• TASK ITEM:
The entries below are to be reproduced in full, exactly as written.

»»

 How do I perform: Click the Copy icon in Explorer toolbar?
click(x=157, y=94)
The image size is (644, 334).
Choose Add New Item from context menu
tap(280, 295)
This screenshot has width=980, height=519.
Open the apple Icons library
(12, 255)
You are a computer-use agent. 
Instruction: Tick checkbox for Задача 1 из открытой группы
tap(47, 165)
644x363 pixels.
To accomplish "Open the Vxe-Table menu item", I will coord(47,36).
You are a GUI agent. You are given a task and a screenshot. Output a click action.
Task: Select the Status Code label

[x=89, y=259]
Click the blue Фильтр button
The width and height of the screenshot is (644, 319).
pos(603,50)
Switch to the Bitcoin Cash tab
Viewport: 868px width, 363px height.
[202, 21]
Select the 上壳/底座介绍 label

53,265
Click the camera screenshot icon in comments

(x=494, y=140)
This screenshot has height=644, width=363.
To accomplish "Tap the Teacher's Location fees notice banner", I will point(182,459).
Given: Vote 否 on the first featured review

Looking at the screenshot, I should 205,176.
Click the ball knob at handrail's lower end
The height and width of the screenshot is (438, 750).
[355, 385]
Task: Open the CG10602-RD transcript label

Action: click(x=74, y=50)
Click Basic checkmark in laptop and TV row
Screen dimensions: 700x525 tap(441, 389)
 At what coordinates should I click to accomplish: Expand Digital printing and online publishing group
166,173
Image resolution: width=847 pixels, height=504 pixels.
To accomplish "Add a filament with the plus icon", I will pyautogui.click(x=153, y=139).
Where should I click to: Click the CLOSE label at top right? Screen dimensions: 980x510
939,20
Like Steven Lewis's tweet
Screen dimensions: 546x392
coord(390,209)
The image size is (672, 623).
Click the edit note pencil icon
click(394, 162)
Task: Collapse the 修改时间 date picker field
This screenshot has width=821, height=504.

««

• EXERCISE RESPONSE:
 How do I perform: Click the Copy icon in Explorer toolbar?
click(x=157, y=94)
The image size is (644, 334).
Choose Add New Item from context menu
tap(280, 295)
This screenshot has width=980, height=519.
Open the apple Icons library
(12, 255)
You are a computer-use agent. 
Instruction: Tick checkbox for Задача 1 из открытой группы
tap(47, 165)
644x363 pixels.
To accomplish "Open the Vxe-Table menu item", I will coord(47,36).
You are a GUI agent. You are given a task and a screenshot. Output a click action.
Task: Select the Status Code label

[x=89, y=259]
Click the blue Фильтр button
The width and height of the screenshot is (644, 319).
pos(603,50)
Switch to the Bitcoin Cash tab
Viewport: 868px width, 363px height.
[202, 21]
Select the 上壳/底座介绍 label

53,265
Click the camera screenshot icon in comments

(x=494, y=140)
This screenshot has height=644, width=363.
To accomplish "Tap the Teacher's Location fees notice banner", I will point(182,459).
Given: Vote 否 on the first featured review

Looking at the screenshot, I should 205,176.
Click the ball knob at handrail's lower end
The height and width of the screenshot is (438, 750).
[355, 385]
Task: Open the CG10602-RD transcript label

Action: click(x=74, y=50)
Click Basic checkmark in laptop and TV row
Screen dimensions: 700x525 tap(441, 389)
 At what coordinates should I click to accomplish: Expand Digital printing and online publishing group
166,173
Image resolution: width=847 pixels, height=504 pixels.
To accomplish "Add a filament with the plus icon", I will pyautogui.click(x=153, y=139).
Where should I click to: Click the CLOSE label at top right? Screen dimensions: 980x510
939,20
Like Steven Lewis's tweet
Screen dimensions: 546x392
coord(390,209)
The image size is (672, 623).
Click the edit note pencil icon
click(394, 162)
Task: Collapse the 修改时间 date picker field
This screenshot has width=821, height=504.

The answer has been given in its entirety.